WORK REQUIRED: Among the records, how many lines contain "title"? Only the number is needed.

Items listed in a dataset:
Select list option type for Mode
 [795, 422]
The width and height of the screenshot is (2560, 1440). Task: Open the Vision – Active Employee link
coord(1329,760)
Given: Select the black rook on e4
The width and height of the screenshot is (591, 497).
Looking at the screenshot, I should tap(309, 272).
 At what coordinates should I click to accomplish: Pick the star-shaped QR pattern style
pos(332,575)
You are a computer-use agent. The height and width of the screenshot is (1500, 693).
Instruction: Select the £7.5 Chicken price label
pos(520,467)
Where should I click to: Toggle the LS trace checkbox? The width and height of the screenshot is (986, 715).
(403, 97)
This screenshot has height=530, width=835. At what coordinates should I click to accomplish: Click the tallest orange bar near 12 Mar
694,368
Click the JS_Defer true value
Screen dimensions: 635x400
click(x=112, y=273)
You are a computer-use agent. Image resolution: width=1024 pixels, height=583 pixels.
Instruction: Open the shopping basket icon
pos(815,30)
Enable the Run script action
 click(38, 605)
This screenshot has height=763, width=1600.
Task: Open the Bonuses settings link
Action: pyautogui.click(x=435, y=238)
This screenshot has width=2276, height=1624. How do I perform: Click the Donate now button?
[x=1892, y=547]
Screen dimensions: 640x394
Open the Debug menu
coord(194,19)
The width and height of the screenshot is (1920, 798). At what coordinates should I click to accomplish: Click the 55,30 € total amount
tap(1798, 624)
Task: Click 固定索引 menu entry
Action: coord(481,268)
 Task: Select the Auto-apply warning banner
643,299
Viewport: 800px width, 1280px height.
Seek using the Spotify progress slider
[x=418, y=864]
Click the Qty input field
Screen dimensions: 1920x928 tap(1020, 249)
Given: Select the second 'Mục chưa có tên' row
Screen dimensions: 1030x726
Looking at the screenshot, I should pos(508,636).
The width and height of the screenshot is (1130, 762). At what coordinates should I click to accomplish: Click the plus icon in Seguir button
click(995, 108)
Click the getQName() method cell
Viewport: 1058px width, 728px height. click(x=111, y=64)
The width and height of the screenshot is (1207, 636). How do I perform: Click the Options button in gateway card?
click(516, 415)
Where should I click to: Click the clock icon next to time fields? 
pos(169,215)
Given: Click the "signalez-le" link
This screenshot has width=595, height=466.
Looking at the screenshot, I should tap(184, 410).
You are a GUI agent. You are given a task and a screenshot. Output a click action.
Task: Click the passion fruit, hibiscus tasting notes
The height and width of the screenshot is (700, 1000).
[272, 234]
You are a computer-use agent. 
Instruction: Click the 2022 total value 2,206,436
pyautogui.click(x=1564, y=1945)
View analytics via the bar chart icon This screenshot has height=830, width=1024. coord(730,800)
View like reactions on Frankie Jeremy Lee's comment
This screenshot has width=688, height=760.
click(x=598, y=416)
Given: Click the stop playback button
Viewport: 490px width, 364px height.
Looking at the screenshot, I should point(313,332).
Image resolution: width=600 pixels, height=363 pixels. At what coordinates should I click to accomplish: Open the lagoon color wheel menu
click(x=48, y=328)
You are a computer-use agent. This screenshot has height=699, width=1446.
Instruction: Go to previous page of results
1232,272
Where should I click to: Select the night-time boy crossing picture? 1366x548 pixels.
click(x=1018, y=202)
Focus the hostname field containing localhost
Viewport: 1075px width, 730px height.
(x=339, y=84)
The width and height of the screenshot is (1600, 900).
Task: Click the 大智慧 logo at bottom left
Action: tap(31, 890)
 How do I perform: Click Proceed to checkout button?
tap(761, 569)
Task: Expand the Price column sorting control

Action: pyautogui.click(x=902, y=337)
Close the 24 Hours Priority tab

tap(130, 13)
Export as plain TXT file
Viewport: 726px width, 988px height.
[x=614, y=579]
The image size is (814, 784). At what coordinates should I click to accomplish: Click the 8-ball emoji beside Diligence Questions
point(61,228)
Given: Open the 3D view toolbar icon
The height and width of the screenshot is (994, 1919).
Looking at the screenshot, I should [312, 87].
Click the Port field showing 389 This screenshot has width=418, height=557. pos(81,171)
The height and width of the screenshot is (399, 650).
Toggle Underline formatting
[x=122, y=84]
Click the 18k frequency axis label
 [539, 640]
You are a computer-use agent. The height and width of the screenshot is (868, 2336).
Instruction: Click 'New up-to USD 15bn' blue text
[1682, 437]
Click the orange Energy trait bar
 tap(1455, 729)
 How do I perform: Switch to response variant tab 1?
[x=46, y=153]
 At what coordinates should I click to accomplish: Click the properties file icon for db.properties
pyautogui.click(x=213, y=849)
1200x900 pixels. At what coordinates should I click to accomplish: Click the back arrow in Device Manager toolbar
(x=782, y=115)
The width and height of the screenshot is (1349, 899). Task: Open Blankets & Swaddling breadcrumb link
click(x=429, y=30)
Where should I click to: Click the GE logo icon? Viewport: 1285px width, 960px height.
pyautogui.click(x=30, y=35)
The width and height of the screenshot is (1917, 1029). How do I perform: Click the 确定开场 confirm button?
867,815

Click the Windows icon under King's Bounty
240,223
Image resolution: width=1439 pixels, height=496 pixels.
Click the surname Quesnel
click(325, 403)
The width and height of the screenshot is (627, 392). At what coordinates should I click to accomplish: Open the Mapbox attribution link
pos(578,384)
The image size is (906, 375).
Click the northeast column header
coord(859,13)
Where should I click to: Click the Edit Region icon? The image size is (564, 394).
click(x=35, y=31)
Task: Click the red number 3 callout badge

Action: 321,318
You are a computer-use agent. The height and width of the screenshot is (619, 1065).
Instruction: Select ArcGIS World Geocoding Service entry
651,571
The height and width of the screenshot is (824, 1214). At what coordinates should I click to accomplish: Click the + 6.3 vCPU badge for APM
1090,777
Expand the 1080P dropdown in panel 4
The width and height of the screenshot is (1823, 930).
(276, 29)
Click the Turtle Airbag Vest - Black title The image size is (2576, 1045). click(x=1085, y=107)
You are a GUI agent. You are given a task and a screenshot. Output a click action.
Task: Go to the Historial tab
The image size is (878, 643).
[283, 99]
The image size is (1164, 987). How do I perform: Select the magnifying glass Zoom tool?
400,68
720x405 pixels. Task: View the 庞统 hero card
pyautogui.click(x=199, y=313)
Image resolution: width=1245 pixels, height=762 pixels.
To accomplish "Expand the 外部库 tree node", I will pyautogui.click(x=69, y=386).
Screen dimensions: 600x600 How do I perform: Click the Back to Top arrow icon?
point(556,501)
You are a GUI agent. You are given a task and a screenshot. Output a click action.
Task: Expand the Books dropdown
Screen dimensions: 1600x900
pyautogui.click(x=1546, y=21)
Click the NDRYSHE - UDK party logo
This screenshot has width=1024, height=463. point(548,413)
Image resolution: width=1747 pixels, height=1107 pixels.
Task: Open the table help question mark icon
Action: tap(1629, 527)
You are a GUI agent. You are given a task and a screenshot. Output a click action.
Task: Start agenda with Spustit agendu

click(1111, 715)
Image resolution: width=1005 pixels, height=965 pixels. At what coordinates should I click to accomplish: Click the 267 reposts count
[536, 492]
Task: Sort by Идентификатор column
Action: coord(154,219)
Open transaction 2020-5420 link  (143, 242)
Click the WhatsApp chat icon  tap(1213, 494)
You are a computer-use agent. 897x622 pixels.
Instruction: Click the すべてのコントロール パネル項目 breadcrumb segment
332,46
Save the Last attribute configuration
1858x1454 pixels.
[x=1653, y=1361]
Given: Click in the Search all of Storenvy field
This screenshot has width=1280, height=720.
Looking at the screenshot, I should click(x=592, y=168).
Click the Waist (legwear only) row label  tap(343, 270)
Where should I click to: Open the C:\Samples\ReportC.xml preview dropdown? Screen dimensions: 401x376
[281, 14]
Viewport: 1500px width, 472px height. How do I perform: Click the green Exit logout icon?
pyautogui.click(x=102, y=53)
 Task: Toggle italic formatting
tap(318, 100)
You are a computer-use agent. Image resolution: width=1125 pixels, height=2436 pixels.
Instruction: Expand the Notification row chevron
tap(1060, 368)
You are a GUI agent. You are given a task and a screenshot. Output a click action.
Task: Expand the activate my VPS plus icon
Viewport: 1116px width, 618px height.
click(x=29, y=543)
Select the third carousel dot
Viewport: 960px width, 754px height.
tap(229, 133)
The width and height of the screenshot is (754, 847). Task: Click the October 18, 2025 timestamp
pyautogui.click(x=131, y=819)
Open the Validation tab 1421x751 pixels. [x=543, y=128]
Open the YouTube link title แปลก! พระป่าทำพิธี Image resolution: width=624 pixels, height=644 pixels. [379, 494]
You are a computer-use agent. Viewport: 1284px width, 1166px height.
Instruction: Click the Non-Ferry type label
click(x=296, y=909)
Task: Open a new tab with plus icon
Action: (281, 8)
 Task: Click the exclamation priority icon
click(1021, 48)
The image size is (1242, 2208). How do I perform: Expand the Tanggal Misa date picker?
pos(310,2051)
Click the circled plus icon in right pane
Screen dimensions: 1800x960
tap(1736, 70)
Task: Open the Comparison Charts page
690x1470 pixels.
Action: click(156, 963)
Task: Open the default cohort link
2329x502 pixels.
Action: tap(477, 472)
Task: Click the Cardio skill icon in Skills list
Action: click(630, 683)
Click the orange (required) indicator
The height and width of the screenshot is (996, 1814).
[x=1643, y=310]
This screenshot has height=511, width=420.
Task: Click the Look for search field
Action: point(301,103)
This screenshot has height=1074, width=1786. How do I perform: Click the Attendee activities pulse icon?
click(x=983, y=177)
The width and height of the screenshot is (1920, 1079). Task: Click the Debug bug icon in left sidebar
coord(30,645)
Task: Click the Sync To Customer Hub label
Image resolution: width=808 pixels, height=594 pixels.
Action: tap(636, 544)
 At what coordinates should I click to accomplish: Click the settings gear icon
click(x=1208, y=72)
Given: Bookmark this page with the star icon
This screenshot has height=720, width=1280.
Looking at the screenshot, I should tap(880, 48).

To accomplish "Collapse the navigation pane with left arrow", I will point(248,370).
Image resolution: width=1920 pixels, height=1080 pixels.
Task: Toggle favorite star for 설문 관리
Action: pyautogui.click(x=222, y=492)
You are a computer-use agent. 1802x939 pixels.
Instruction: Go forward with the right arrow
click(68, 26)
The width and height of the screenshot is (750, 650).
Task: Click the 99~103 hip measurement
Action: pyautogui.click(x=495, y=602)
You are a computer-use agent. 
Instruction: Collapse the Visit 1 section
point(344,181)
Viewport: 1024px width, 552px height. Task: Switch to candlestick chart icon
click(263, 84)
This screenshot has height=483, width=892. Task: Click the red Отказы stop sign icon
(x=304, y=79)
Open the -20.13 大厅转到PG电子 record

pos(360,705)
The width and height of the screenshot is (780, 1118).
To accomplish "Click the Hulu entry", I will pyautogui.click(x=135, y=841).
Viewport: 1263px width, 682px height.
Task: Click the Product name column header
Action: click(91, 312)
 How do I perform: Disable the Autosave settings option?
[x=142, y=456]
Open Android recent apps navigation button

ANSWER TO THIS EXERCISE: 2